Ainsi, forts de ces constats et des nouvelles opportunités fournies par la VAE et le contrat de professionnalisation, ceux qui trouvent le soutien nécessaire auprès de leur Opca commencent à s'engager sur la voie de l'acquisition des compétences de base.

Initiatives isolées

« Pendant une période, on a eu tendance à dramatiser l'illettrisme et, de ce fait, à paralyser l'action, analyse Hervé Fernandez. Maintenant, on ne se demande plus comment agir, on agit... » Pas assez vite, cependant, au goût de Joëlle Arnodo, directrice du CRI Paca, pour qui « les initiatives restent encore isolées et plus nombreuses dans le public - grâce aux concours -, que dans le privé, où il est plus simple de licencier un salarié que de le former ». C'est pourquoi, à partir d'une étude qualitative complétant l'enquête de 2003, le CRI Paca a conçu, pour les conseillers des Opca, « un outil de communication leur permettant d'inciter les entreprises à inclure la formation de base dans la gestion prévisionnelle des emplois et des compétences ». Car, si l'Agence reste le grand coordinateur national de la lutte contre l'illettrisme, le colloque organisé par l'ANLCI en mars dernier, à Lyon, a bien confirmé les Opca comme les principaux relais de celle-ci auprès des entreprises.

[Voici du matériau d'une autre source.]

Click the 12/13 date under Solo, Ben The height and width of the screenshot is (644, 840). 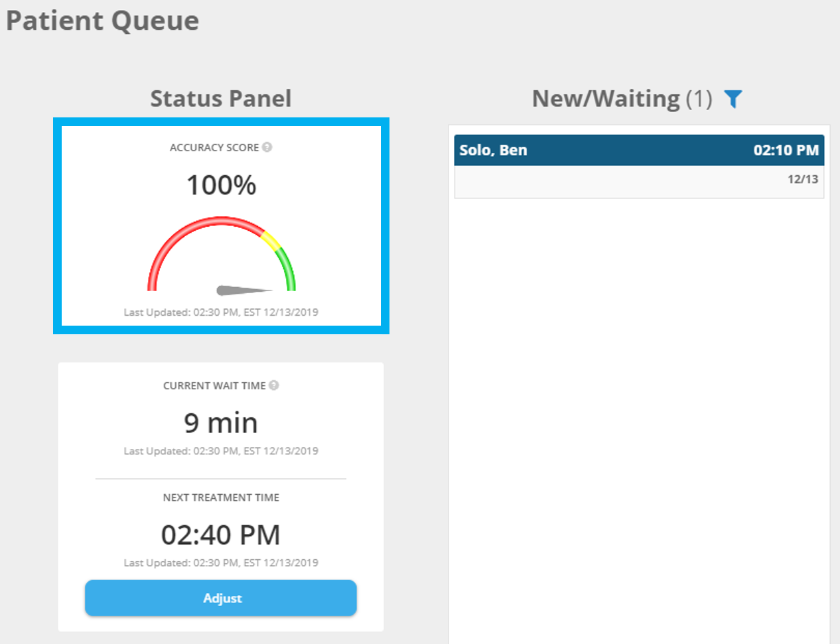tap(802, 179)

(1) Enquête réalisée en octobre 2001 par l'institut Démoscopie, à la demande du Syndicat de la presse sociale pour le Forum du 8 novembre 2001 «Entreprendre contre l'illettrisme».

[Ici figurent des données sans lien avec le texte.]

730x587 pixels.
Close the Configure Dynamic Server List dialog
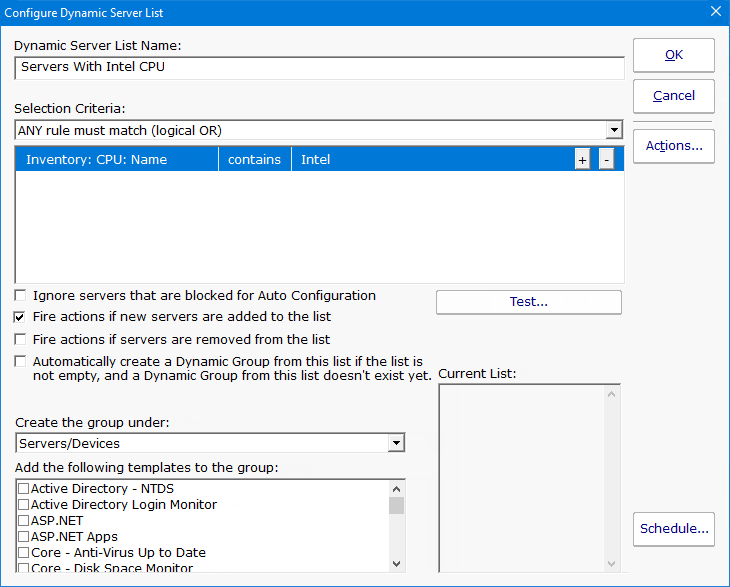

(2) Article L. 900-6 du Code du travail (loi n° 98-657 du 29 juillet 1998).

(3) Forum permanent des pratiques, Lyon, 5-6-7 avril 2005.

L'essentiel

1 Deux millions de Français seraient concernés par l'illettrisme.

2 La loi du 4 mai 2004 rend obligatoires, tous les trois ans, les négociations de branche sur la formation professionnelle, et étend le contenu de ces négociations aux actions de lutte contre l'illettrisme au sein de l'entreprise.

3 Les Opca deviennent des acteurs privilégiés pour relayer, dans les entreprises, les nouveaux moyens de lutte contre l'illettrisme.